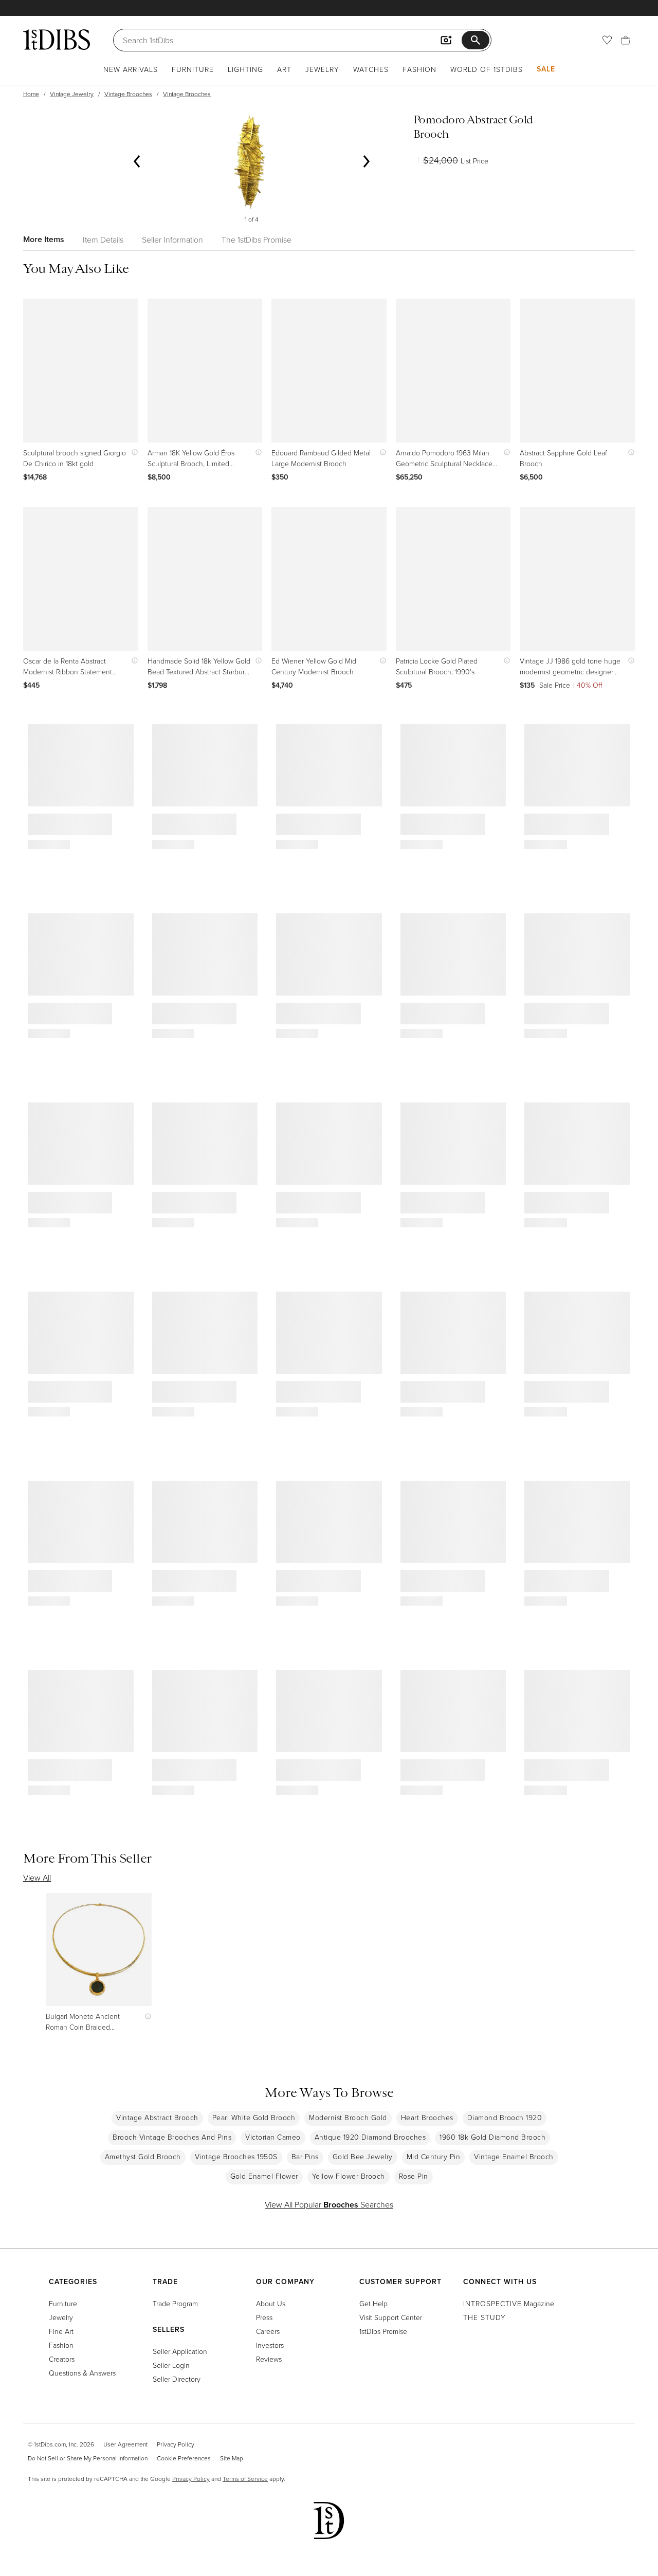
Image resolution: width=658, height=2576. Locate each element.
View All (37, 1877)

───

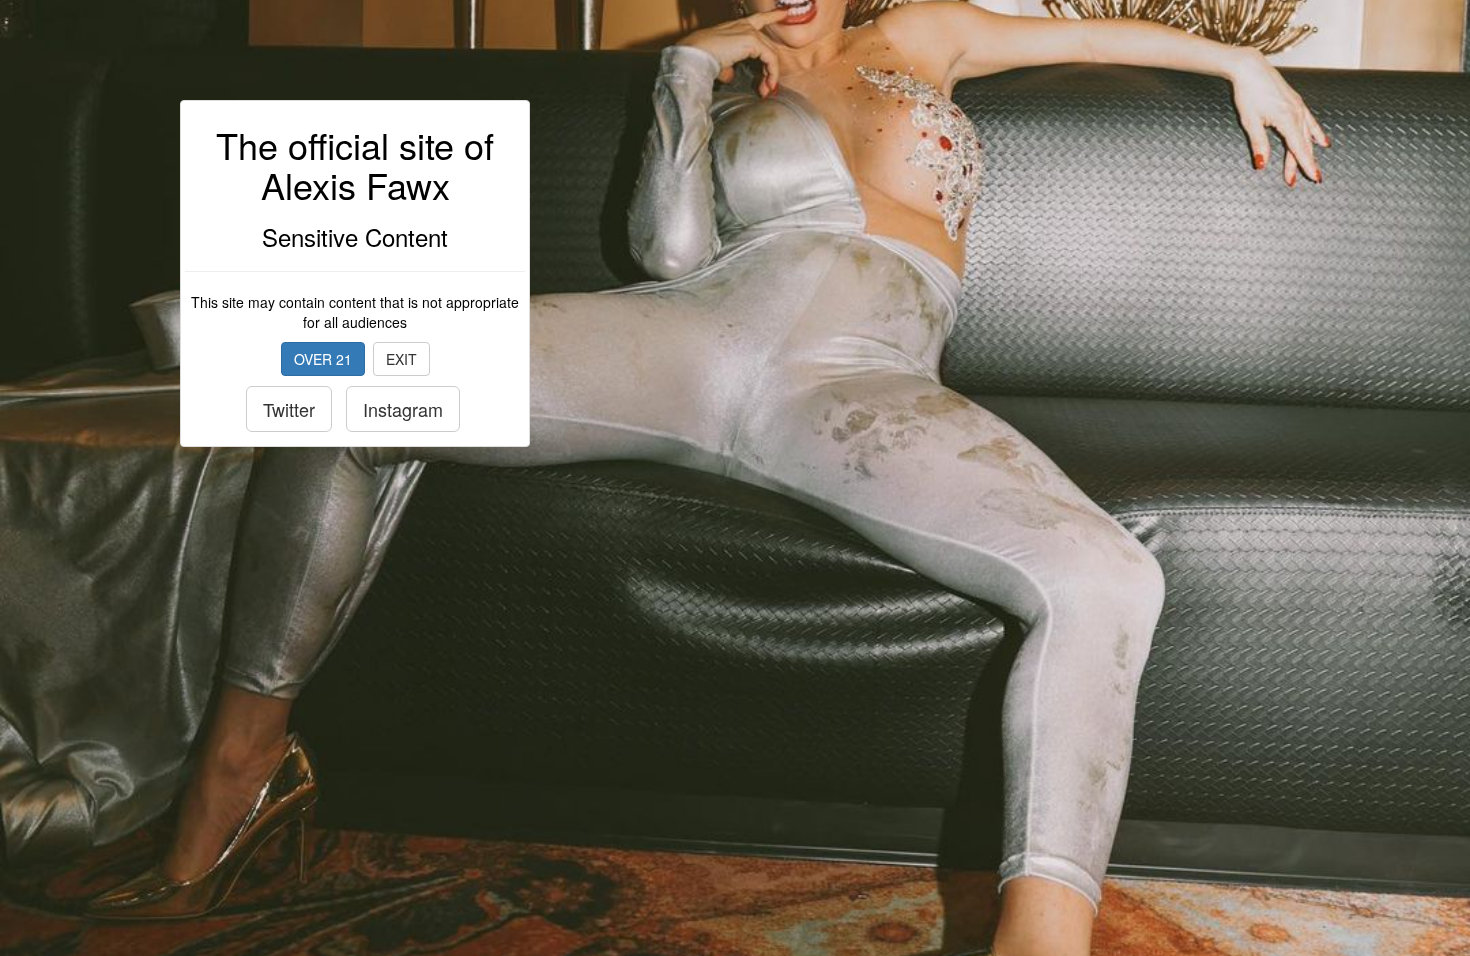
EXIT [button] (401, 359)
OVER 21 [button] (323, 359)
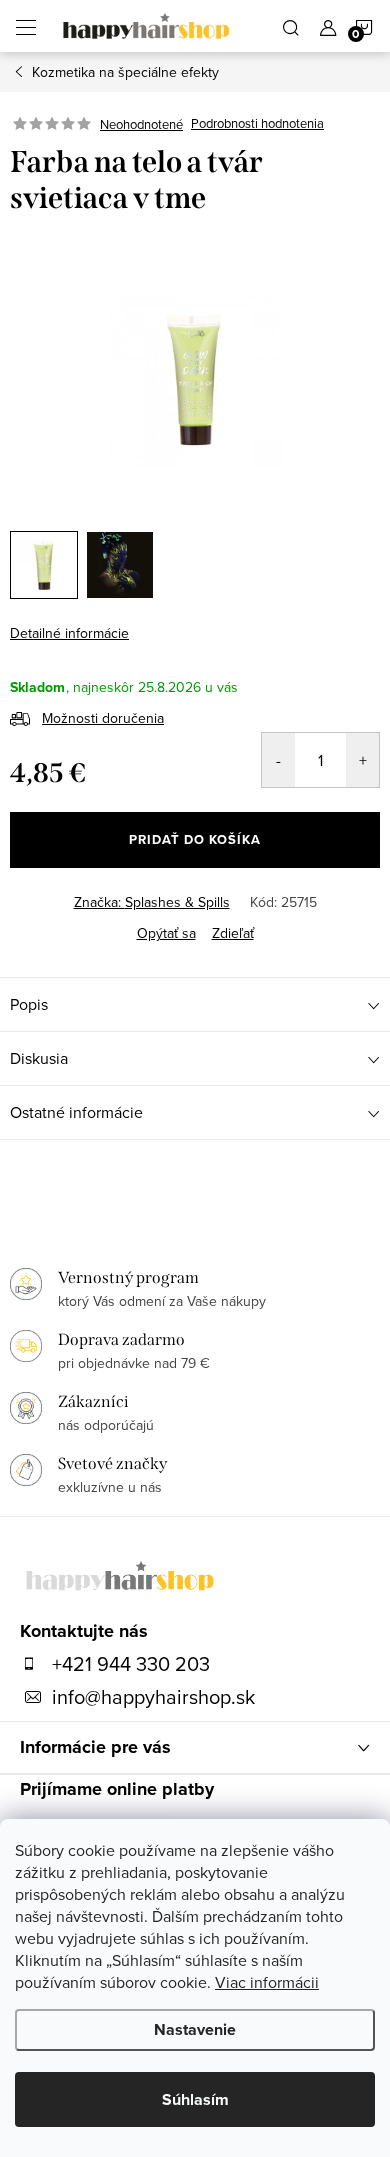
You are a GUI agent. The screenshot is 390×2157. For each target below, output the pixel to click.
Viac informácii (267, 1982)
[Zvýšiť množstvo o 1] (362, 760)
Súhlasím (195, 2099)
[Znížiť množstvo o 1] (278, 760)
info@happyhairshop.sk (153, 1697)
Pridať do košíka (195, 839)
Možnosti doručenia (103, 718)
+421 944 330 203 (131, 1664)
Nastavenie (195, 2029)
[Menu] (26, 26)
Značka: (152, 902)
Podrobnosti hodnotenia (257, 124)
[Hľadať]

───

▶ Work instructions
Using the entries above, find all lines with "množstvo". Copy them.

▶ Completed exercise
[Zvýšiť množstvo o 1] (362, 760)
[Znížiť množstvo o 1] (278, 760)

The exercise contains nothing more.